### MATERIAL SHOWN

|---|

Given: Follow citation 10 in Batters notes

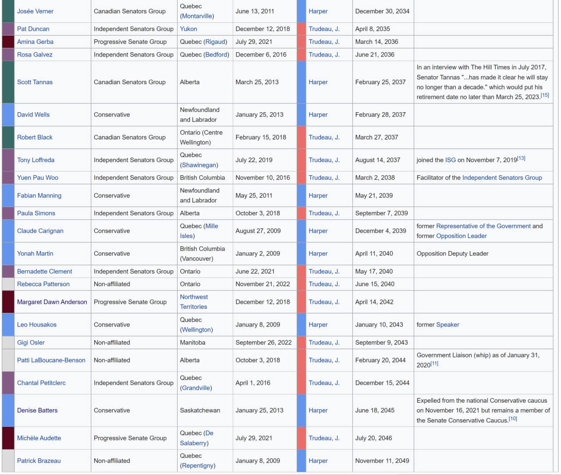Looking at the screenshot, I should click(513, 419).
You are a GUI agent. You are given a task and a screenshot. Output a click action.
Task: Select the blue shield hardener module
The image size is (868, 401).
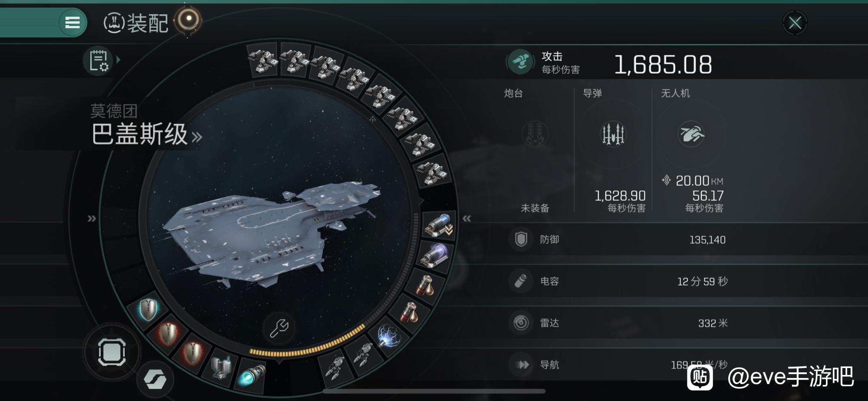[148, 309]
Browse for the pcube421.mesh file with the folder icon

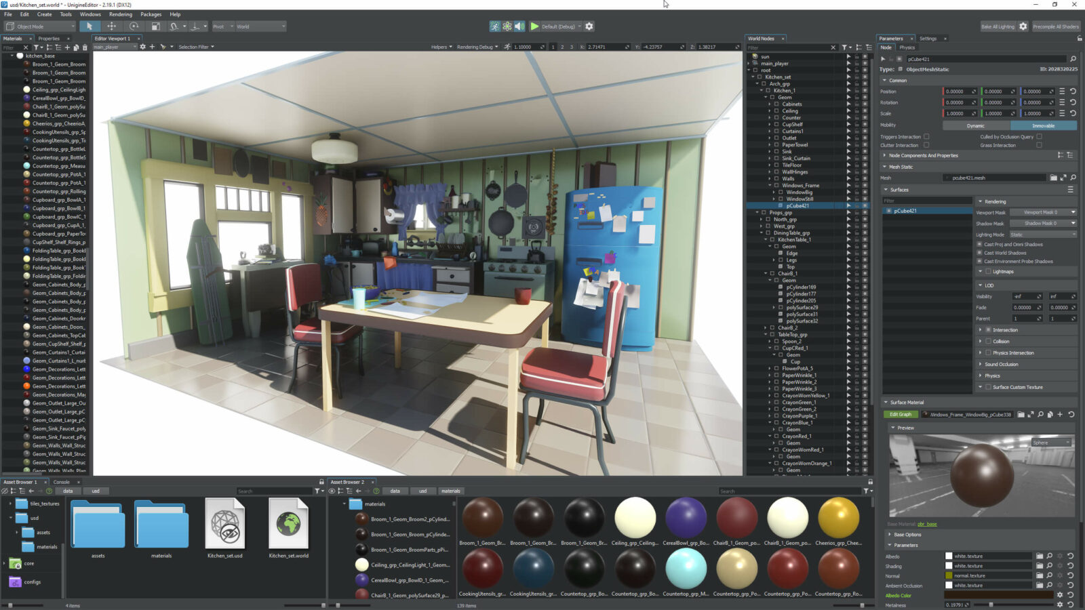click(x=1054, y=178)
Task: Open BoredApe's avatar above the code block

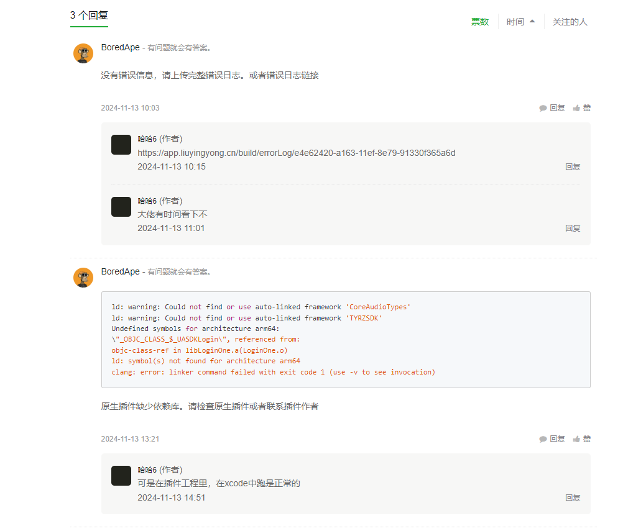Action: pos(83,278)
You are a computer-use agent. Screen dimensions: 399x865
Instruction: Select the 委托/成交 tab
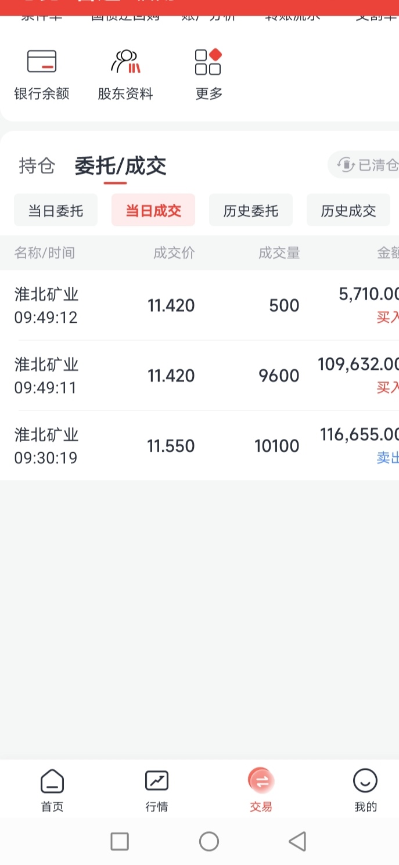120,166
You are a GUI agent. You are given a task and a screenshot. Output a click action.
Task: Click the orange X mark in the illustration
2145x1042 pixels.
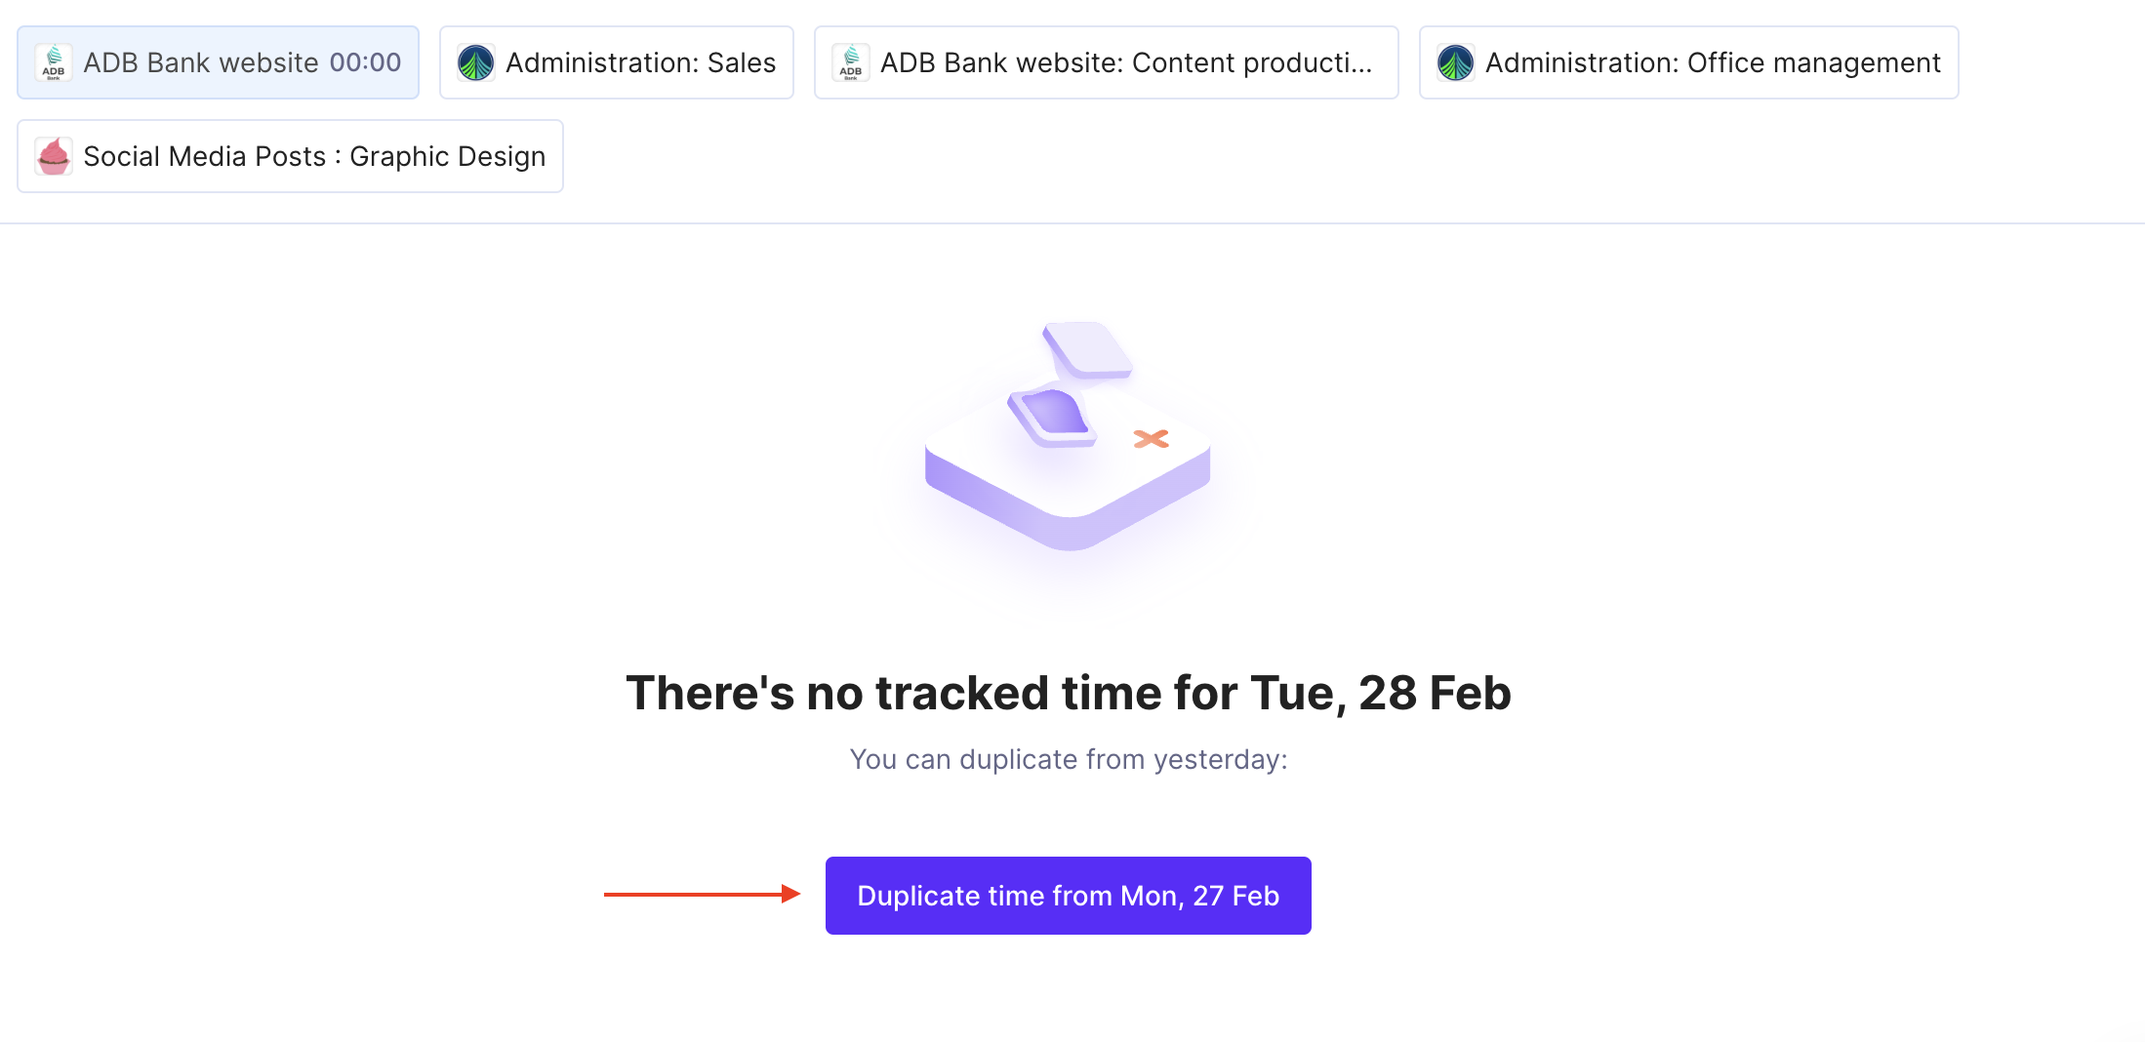[1152, 439]

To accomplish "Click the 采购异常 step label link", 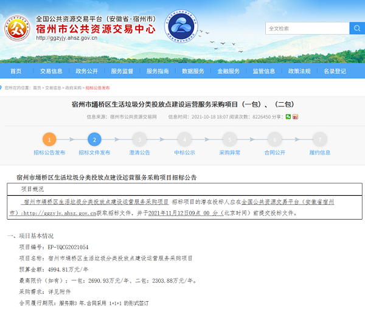I will pyautogui.click(x=229, y=153).
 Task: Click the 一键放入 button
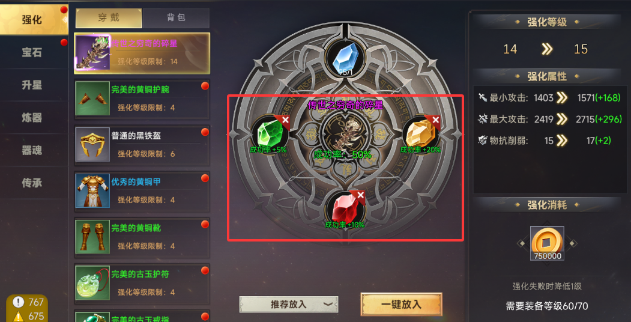(401, 305)
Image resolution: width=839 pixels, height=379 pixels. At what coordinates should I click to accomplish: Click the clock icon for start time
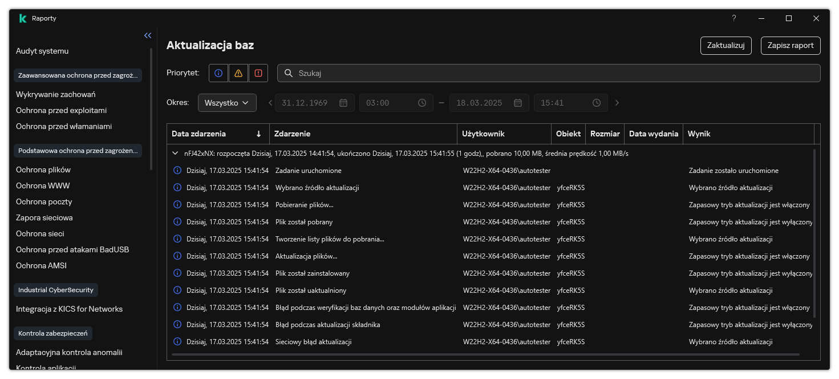[x=422, y=103]
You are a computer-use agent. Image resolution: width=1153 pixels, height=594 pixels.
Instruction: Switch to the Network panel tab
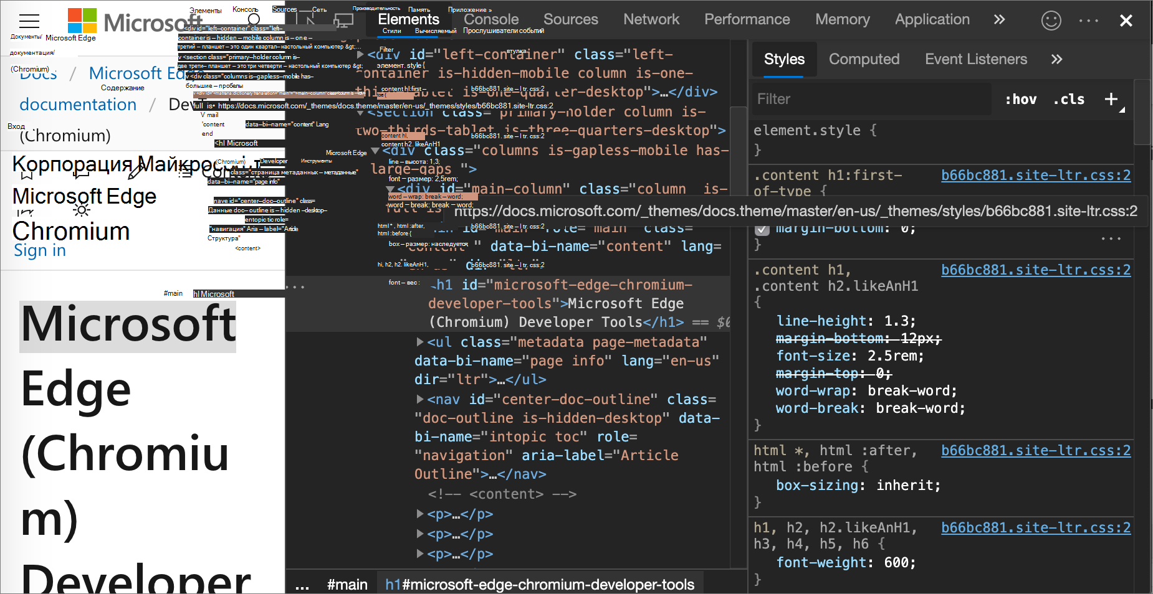tap(651, 20)
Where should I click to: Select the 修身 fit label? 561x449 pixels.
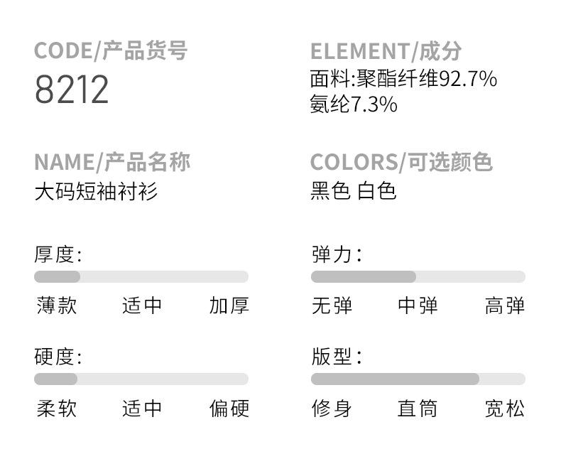tap(332, 409)
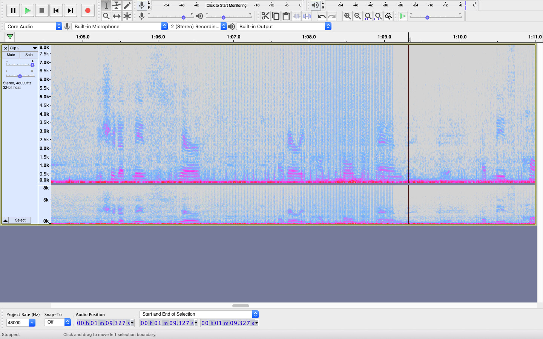
Task: Select the Envelope tool
Action: pyautogui.click(x=117, y=6)
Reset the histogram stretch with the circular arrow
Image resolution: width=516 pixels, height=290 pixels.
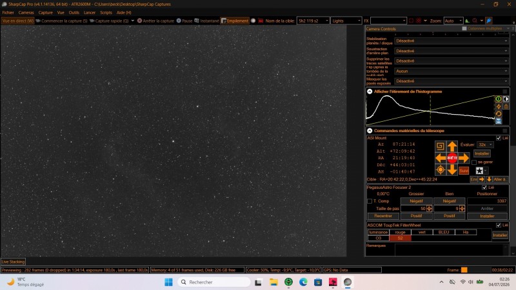coord(499,114)
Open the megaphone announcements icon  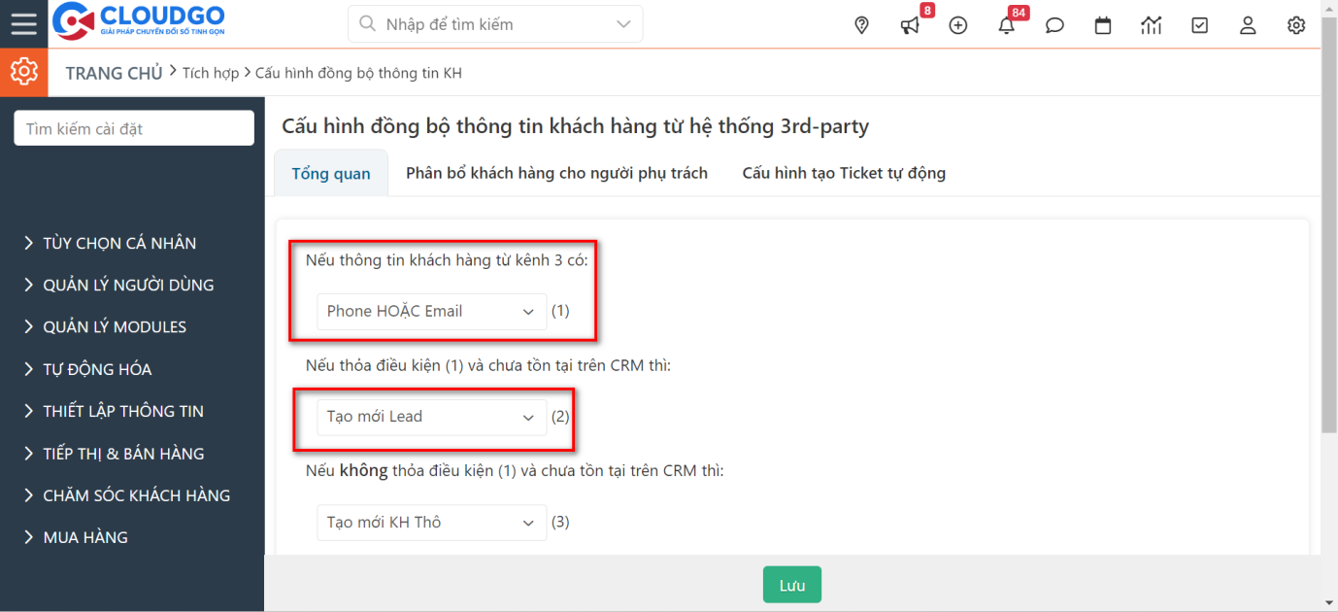pos(910,26)
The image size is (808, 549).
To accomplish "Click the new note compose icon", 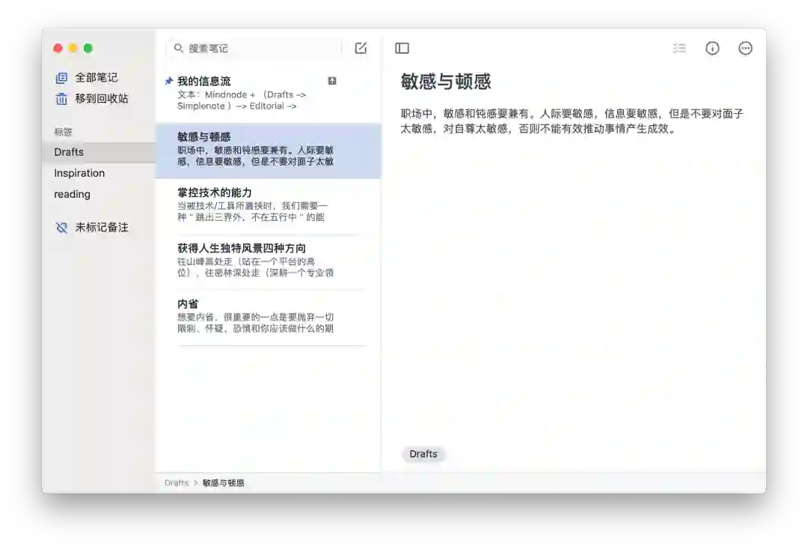I will pos(361,48).
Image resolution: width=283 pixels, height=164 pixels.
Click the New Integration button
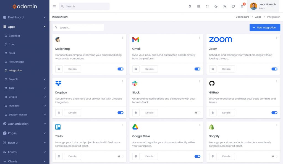pyautogui.click(x=265, y=28)
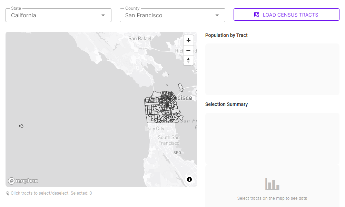
Task: Reset bearing with the compass pitch control
Action: [188, 60]
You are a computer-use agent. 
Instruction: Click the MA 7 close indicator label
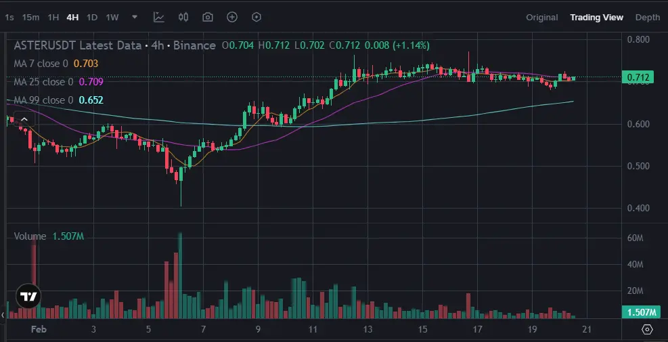(41, 64)
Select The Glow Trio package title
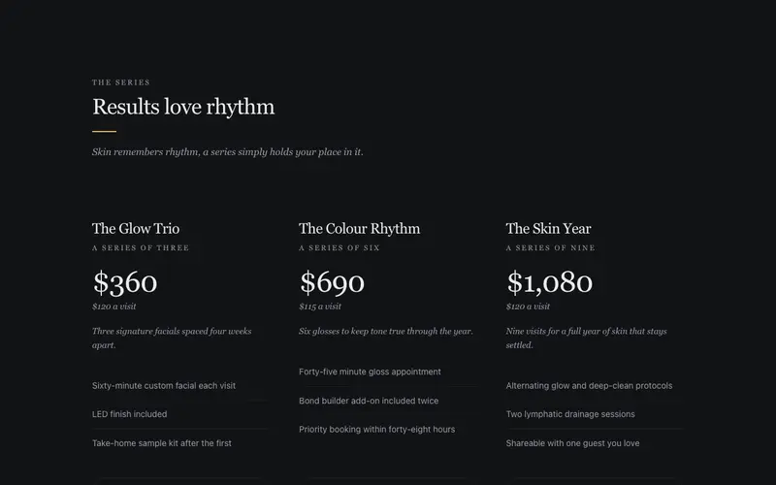This screenshot has width=776, height=485. 136,228
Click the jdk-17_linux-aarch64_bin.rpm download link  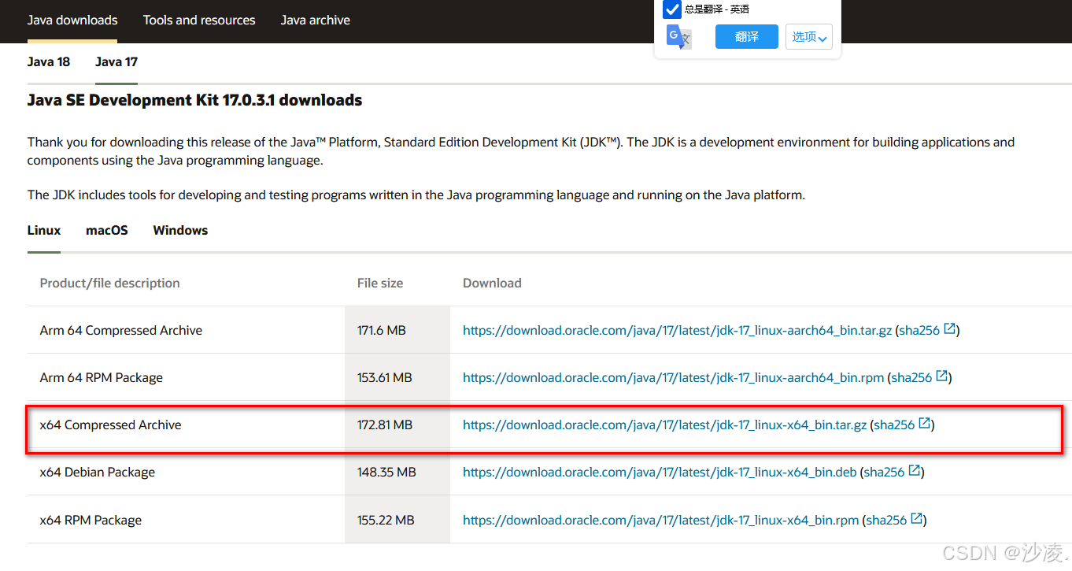pyautogui.click(x=672, y=376)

|---|

The required answer is each line of the entries containing the string "computer".

### YOUR SOLUTION
You are a computer-use agent. Screen dimensions: 399x865
You are a computer-use agent. Image resolution: width=1153 pixels, height=594 pixels.
You are a computer-use agent. 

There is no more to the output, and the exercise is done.